Wij ‘ontdekken’ Couperus en Van Schendel ook niet, zooals u zegt: wij toetsen hen aan onze tegenwoordige begrippen (alles wat je vóór je 30e leest moet worden hertoetst) en we bevinden ze beter dan ooit. Wat men van De Meester niet zeggen kan!
Tenslotte haalt u er allerlei persoonlijke charmes bij. Wat dat betreft, heb ik de overtuiging dat het een zeer oneerlijk literator was, collega Querido likkend om door hem terug te worden gelikt, vol ‘combines’, enz., - kortom, ook op dit gebied voor mij volkomen ‘van het verkeerde soort’. Maar daar doet het hier nu niet toe, en dit schrijf ik u alleen in antwoord op uw opmerkingen daarover. Mutatis mutandis zie ik dezen heer op dit gebied precies als even onbetrouwbaar, en ‘charmant’, als bij ons Nijhoff. Als u hierover details wilt, zou u er met Marsman over moeten praten.
Buning over Marie BashkirtseffGa naar voetnoot3. (ook zoo'n 3e rangs-hobby) is inderdaad potsierlijk; maar als Buning opinies ten beste geeft is hij dat altijd. Nothing to be alarmed about dus, wat dat betreft.
Uw slotzin is: ‘Couperus is ongetwijfeld één der grootste Ned. romanciers.... maar waarom te gaan overdrijven, hem de eenige en de grootste te noemen?’ - De ‘eenige’ zou onjuist zijn, bepaald onjuist! en helaas!
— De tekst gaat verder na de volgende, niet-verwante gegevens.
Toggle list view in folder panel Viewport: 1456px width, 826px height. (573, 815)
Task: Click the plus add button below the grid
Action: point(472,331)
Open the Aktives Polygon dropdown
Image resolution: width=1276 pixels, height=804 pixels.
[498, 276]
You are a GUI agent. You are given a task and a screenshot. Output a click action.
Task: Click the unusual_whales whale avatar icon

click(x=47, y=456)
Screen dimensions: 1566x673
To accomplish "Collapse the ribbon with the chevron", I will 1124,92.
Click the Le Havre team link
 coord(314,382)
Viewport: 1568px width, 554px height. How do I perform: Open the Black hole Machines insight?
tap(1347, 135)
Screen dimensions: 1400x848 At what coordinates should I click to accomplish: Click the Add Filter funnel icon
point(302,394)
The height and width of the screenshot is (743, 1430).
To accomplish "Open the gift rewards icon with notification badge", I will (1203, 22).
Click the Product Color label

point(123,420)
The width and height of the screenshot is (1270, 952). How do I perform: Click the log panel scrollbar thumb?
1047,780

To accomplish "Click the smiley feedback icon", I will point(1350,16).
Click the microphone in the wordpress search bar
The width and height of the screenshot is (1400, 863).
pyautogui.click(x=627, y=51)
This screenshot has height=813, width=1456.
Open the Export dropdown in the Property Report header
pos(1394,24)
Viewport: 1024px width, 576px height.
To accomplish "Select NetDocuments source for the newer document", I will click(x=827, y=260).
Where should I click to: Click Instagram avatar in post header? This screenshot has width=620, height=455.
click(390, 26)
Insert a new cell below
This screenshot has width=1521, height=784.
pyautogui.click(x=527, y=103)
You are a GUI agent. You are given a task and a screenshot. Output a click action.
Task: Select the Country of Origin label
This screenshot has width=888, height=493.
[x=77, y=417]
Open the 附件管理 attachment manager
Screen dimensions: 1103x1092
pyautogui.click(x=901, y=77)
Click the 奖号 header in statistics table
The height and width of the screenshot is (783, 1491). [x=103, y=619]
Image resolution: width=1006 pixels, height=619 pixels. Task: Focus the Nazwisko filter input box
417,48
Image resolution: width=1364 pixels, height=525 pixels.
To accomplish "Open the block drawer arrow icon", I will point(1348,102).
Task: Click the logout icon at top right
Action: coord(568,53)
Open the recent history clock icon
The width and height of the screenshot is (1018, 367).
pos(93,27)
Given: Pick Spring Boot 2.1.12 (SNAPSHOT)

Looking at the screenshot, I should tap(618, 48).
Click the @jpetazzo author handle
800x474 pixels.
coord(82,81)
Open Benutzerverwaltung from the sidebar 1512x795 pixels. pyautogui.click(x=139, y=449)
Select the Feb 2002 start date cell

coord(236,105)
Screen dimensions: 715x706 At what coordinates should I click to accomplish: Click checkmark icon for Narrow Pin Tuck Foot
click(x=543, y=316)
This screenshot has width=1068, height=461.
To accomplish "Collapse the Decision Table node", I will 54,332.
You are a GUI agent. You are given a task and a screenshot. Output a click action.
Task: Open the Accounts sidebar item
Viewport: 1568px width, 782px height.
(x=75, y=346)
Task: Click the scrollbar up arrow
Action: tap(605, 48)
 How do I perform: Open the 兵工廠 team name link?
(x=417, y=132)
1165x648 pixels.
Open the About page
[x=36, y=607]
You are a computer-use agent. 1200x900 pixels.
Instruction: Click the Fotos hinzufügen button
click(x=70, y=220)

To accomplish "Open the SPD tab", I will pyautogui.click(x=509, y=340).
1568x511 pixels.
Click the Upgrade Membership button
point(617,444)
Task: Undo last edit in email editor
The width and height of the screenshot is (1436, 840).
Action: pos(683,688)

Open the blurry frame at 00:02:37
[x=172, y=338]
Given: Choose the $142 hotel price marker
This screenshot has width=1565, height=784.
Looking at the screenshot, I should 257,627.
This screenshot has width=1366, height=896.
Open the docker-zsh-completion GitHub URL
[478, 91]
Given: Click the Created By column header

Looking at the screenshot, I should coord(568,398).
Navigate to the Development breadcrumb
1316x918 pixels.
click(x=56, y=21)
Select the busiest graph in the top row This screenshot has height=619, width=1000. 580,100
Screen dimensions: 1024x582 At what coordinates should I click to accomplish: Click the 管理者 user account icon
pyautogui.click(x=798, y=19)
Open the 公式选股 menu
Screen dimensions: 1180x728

Maar de grootste, dat is nu juist precies géén overdrijving; dat is nu juist precies de eenige, rustige, hoe langer hoe min-der betwistbare waarheid. Als romancier is Couperus een heel stuk grooter dan Van Schendel, de eenige die men als schrijver tegenover hem stellen kan, en die als stylist weer absoluut zijn meerdere is. (Multatuli staat als heele figuur boven Couperus en boven Van Schendel, is gewoon een ander formaat.)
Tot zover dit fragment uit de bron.